TASK GOAL =
If any record holds an image, omit the image and print the rest exactly.

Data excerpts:
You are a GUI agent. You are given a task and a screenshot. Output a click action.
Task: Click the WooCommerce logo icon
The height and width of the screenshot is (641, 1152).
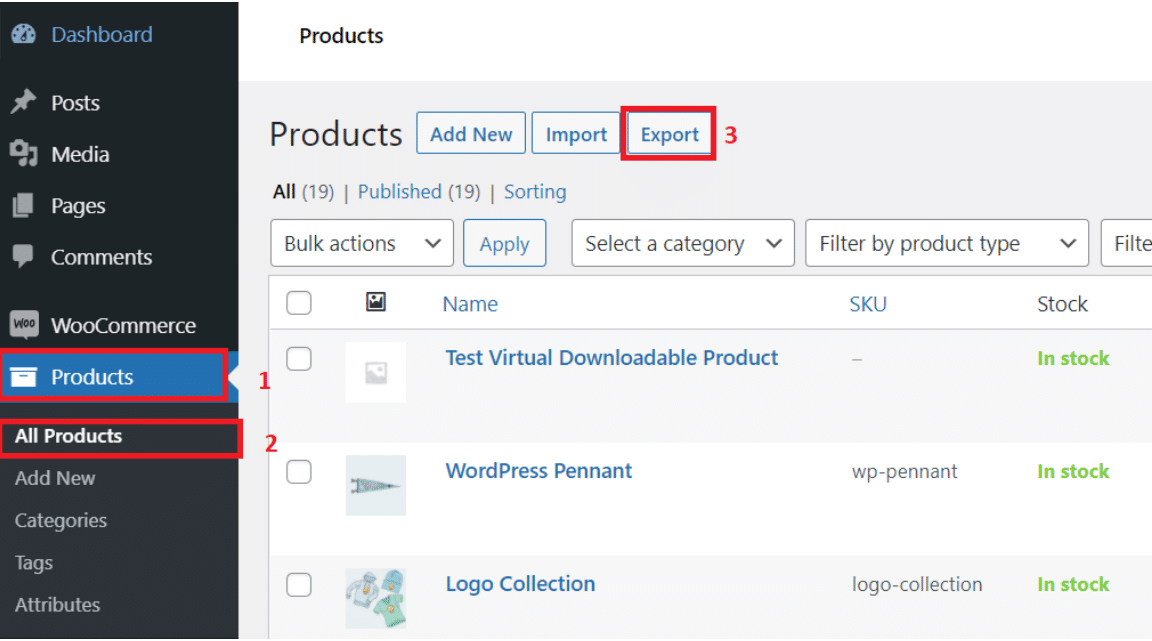(x=23, y=325)
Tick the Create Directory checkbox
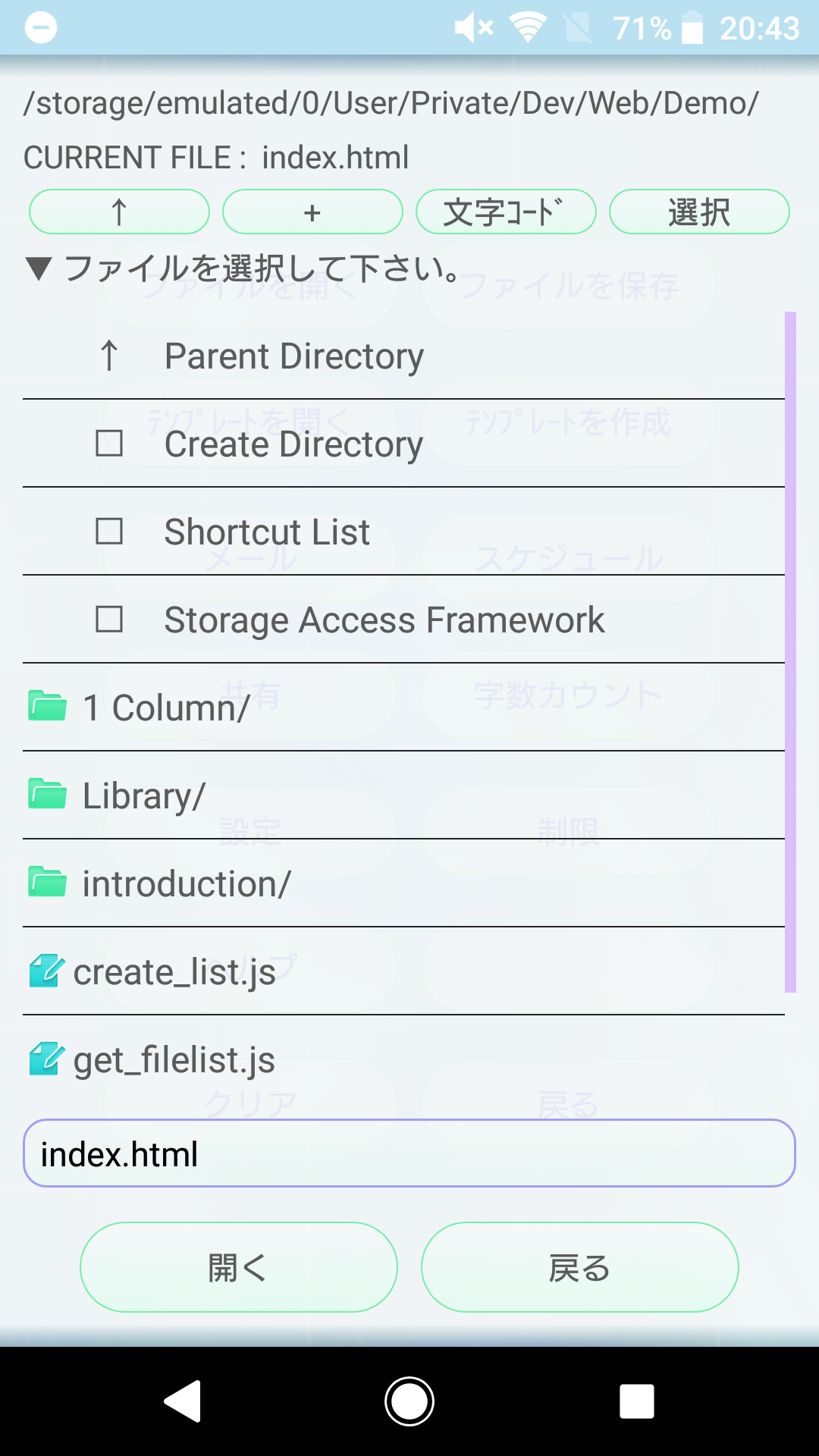The width and height of the screenshot is (819, 1456). 109,443
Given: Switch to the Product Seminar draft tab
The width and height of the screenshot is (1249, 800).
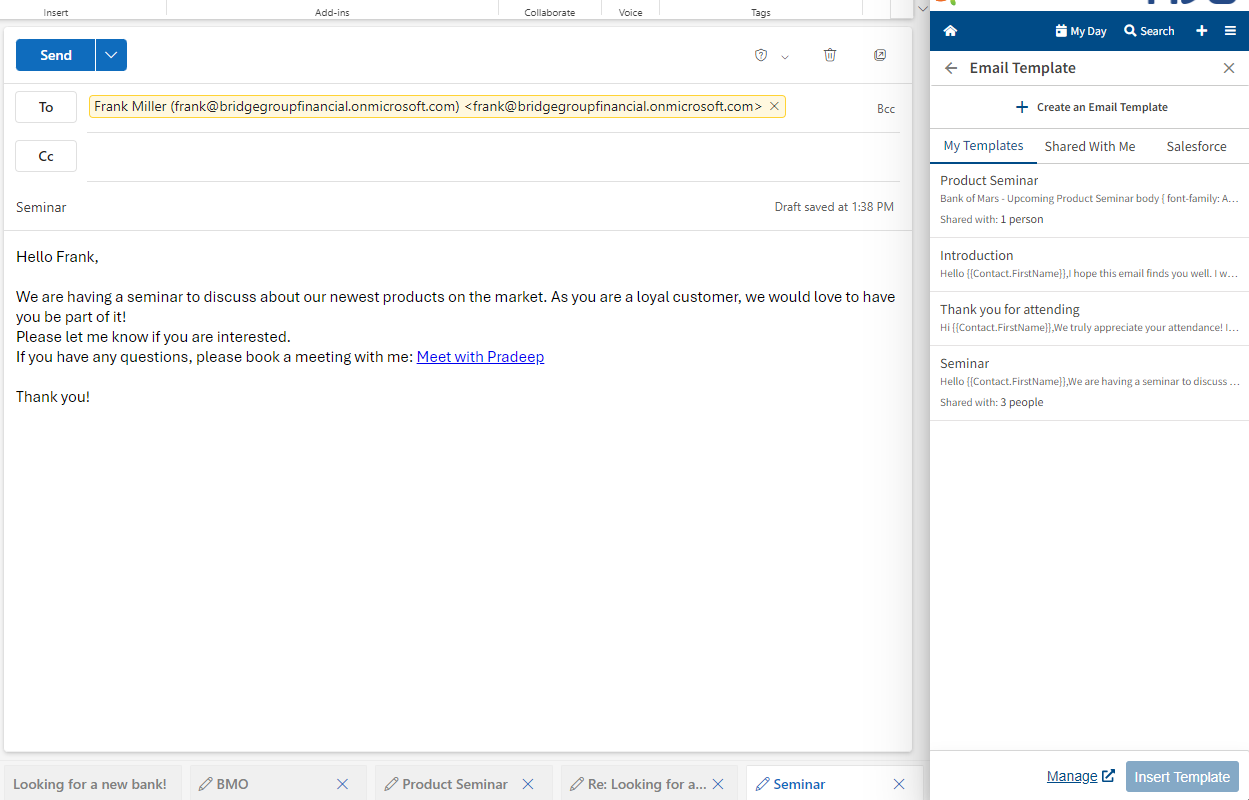Looking at the screenshot, I should 454,784.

EXERCISE RESPONSE =
You are a GUI agent. You are given a task and a screenshot. Output a click action.
Task: Click the WooCommerce logo icon
The height and width of the screenshot is (641, 1152).
(x=23, y=325)
Tick the Create Directory checkbox
The width and height of the screenshot is (819, 1456). 109,443
Given: Switch to the Product Seminar draft tab
The width and height of the screenshot is (1249, 800).
Looking at the screenshot, I should 454,784.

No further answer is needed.